On Saturday, 2 August 2014 at 20:27:09 UTC, Andrei Alexandrescu wrote:
Hmmm... code that fails assertions is hardly working. -- Andrei

It is not the code that fails the assertion, it is the asserted proposition that has not be satisfied by the axioms in the program as it has been formulated in the context. It does not mean "can not be satisfied", but "has not been satisfied".

The proposition and the code can be correct and still fail to satisfy the proposition, if the axioms provided are insufficient. Such as missing type info, deficiencies in the runtime, bugs in the compiler, conditions in the environment++.

People who care a lot about correctness, that is, the guys that do embedded system programming, have sane alternatives. Such as compilers formally proven to follow the language spec of C:

http://compcert.inria.fr/

No D compiler is verified, thus it is a probable source for missing or wrong axioms. Which in itself is a good reason to not turn asserts into assumes. IF you need another one.

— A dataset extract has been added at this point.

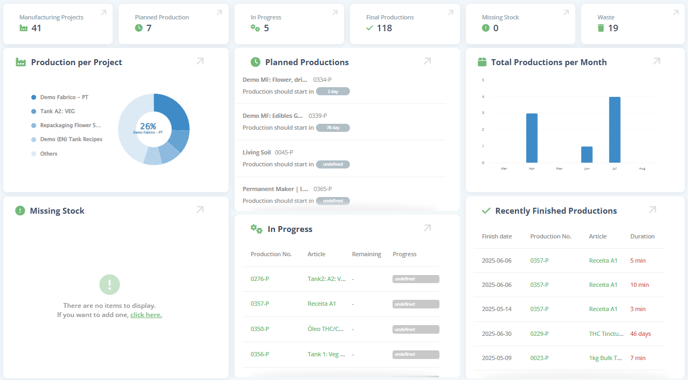Open Receita A1 article in In Progress
Image resolution: width=688 pixels, height=380 pixels.
322,304
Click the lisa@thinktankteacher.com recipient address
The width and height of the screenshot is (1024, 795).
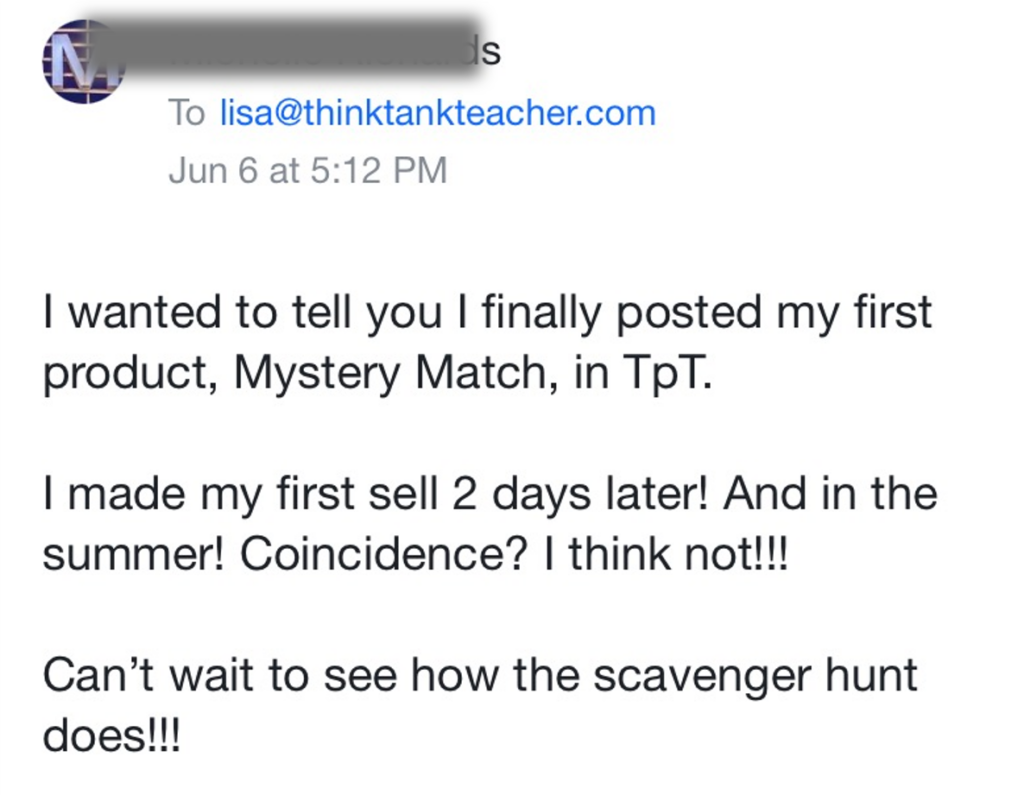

By turning programming by contract upside-down D basically kills itself as a system programming language. The term "design by contract" has implications. Turning the postconditions into axioms is not one of them. Quite the opposite. I betcha a mean lawyer would describe a compiler doing that with the phrase "malicious intent"… and no copyright license can protect you from that.


Telling people who want a system level programming language that they should ship debug builds because release mode is dangerous and has a high risk of violating the code if the annotations cannot be met, for the sake of doing better local optimization with a shitty backend isn't particularly encouraging. If I wasn't looking for a system level programming language I'd think it hilarious. But I don't. I think it is sad that the threshold for taking advice is so high.

No sane person can claim D is aiming to be a safer language than C++ after this debate.